DOCUMENT EXTRACT:
===

Forgot about this thread Dan, How did the queenies do on Sunday against Phily?? Who do they play this coming weekend??? I was kind of surprised on Saturday when the weather was really ****ty you didn't decide to go shoot something so we could do another blizzard retrieval???? :eyeroll: :lol: :lol: :lol:


----------



## djleye (Nov 14, 2002)

I was coaching my daughters bb team in a tournament or I would have been out for sure!!! You can never have enough deer meat, right???

Typical, the Vikes are at the top of all those categories......except wins!!!! :eyeroll: :eyeroll: :eyeroll: :eyeroll: :eyeroll:

Coaching is a huge issue here. No game mgmt. and no changes made at halftime!! Who the hell does that remind you of (hint, his last name is a color that is atop a mallard drake!!!!!).

===

GOALS:
(1) In the forum thread, why does the second poster call coaching a huge issue? Answer in one to three sentences.
(2) Pick up the forum thread after its last sentence and keep writing it.

MATERIAL:
===

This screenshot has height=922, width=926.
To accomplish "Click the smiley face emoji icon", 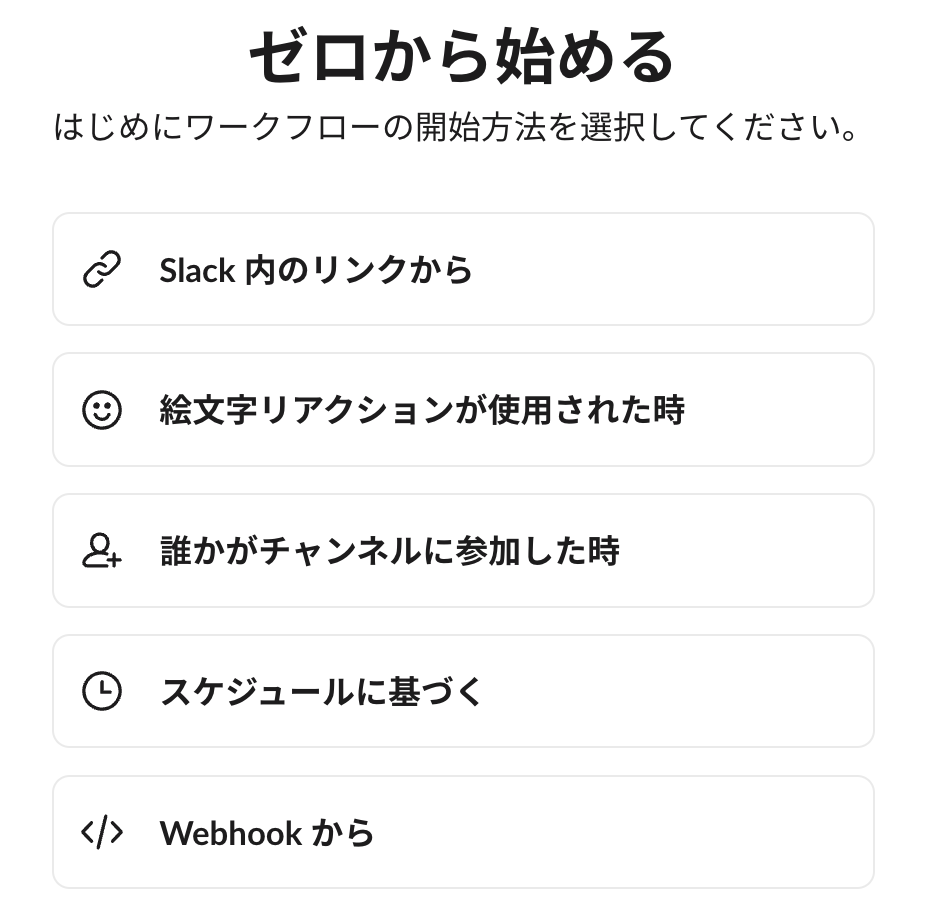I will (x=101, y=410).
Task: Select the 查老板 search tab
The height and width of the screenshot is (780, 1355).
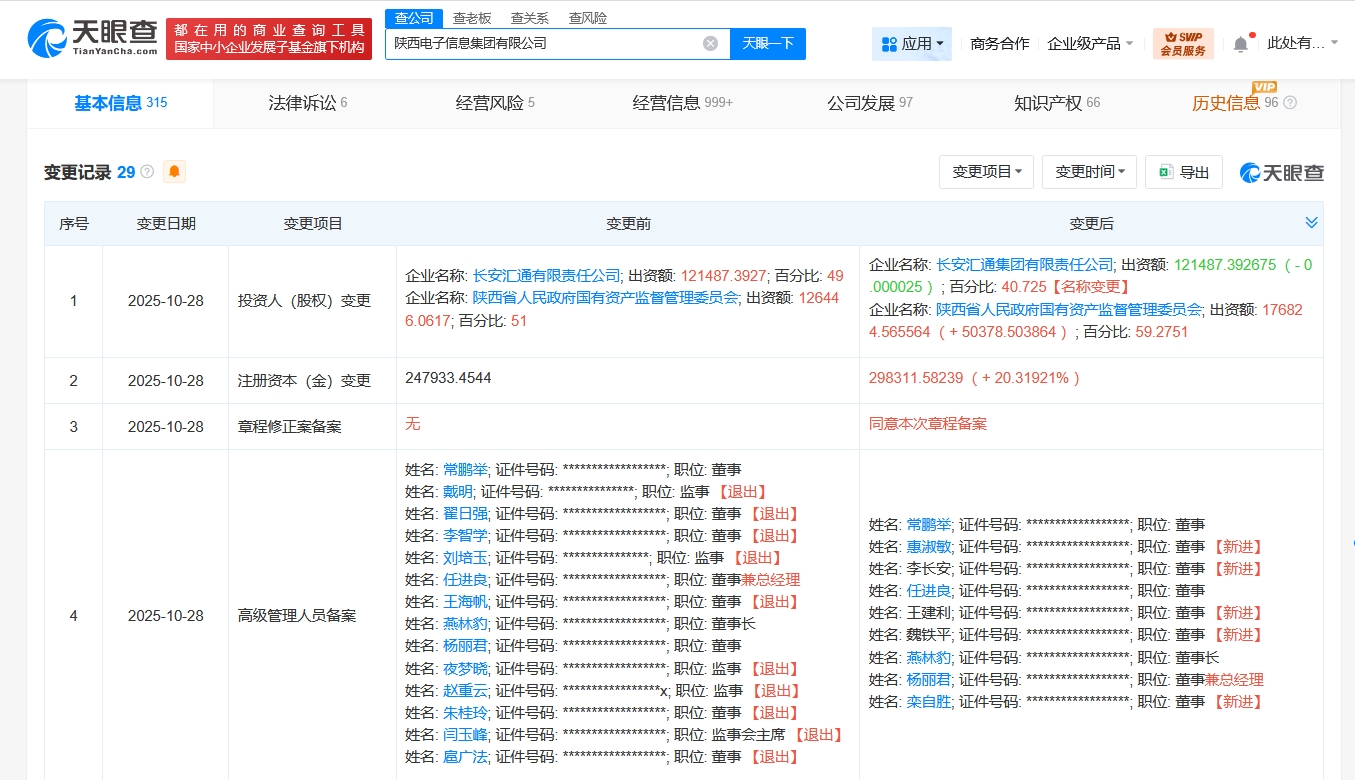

===

ANSWERS BY TASK:
(1) The poster calls coaching a huge issue because there is no game management. The poster also complains that no changes are made at halftime.

(2)
----------



## woodpecker (Mar 2, 2005)

djleye said:


> I was coaching my daughters bb team in a tournament or I would have been out for sure!!!
> 
> Coaching is a huge issue here. No game mgmt. and no changes made at halftime!!


I'm surprised they still let you coach them!!! :lol: oke:


----------



## djleye (Nov 14, 2002)

Actually have a damn good team.......Mostly in spite of me not because of me.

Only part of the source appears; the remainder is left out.